【水際対策緩和で蠢くベトナム人利権の闇】#49
朝日新聞の新聞奨学生として来日したキエット君(21)は、勤務先の新聞販売所で「週28時間以内」の法定上限を大幅に上回る就労を強いられた。そこで販売所に彼を斡旋した「朝日奨学会」の担当者に相談したが、冷たくあしらわれてしまう。そんな経緯をキエット君から聞いていると、2018年にやはり朝日の販売所で働いていたタン君というベトナム人奨学生を取材した時の記憶が蘇った。
タン君を取材したのは、私が彼の兄と親しかったからだ。兄も元新聞奨学生で、現在は日本で就職している。その兄から、私にこんな相談があったのだ。
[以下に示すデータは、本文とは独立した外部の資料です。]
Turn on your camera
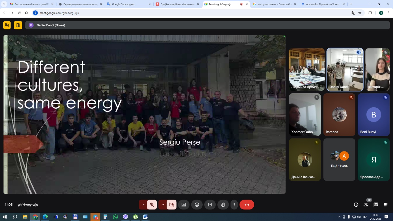[x=172, y=204]
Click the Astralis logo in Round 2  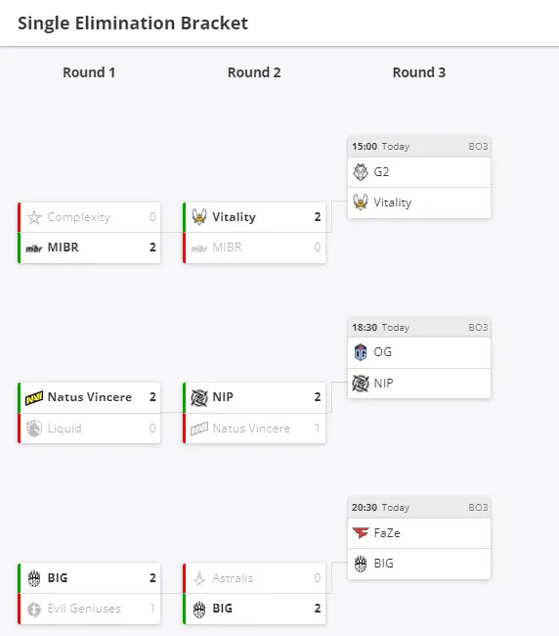coord(199,578)
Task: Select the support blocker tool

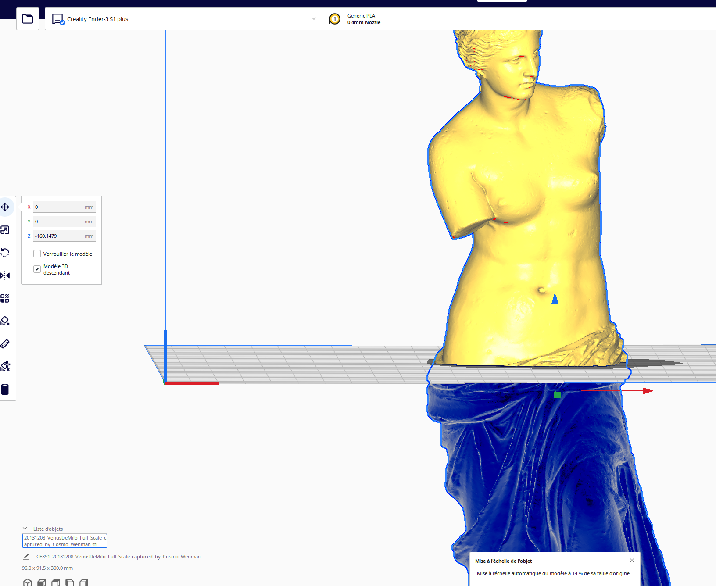Action: point(5,321)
「弟は販売所で週40時間も働いている。日本人は原付バイクで配達するのに、ベトナム人奨学生たちは自転車しか使わせてもらえないんです」
タン君が働く販売所では、しばらく前まで配達区域を7つに分け、5人のベトナム人奨学生と2人の日本人で新聞を配っていた。しかし購読者数が減少し区域を6つに再編した結果、1人当たりの区域が広がり、配達する新聞の部数も増えることになった。タン君が配る朝刊は350部から400部へ増えた。自転車での配達なので、そのぶん時間も余計にかかる。人件費を削りたい販売所が、ベトナム人奨学生に犠牲を強いた格好だ。
■4時間かけて朝刊を配達
私はタン君の朝刊配達を自転車で追いかけてみた。もちろん、販売所には内緒でのことだ。
19歳のタン君には体力があり、仕事も慣れたものだった。荷台と前カゴいっぱいに新聞を積み込むと、自転車は相当に重くなる。そんな自転車を難なく乗りこなし、タン君は配達を続けた。それでも400部の配達に4時間を要した。自転車での配達と担当区域の広さを考えれば、それぐらいかかって当然である。
さらに理不尽なことには、就労が週28時間を超えようと、ベトナム人奨学生には残業代が支払われない。残業代を払えば、彼らを違法に働かせていることを販売所が認めたことになるからだ。タン君はこう話していた。
「せめて自転車での配達だけでも改善してもらおうと、奨学会に相談しました。でも、何もしてくれないんです」
その後、私はタン君が働く販売所や奨学会にも取材したうえで、ネット媒体でベトナム人奨学生たちの就労実態を記事にした。その途端、奨学会から販売所に指導が入り、ベトナム人たち全員に電動アシスト自転車があてがわれた。そして、違法就労状態も解消されることになる。
タン君と同様、助けを求めたキエット君にも、奨学会は対処しようとしなかった。キエット君が奨学会の担当者とのメッセージのやりとりを見ると、違法就労の原因はキエット君の仕事の遅さにあると突き放している。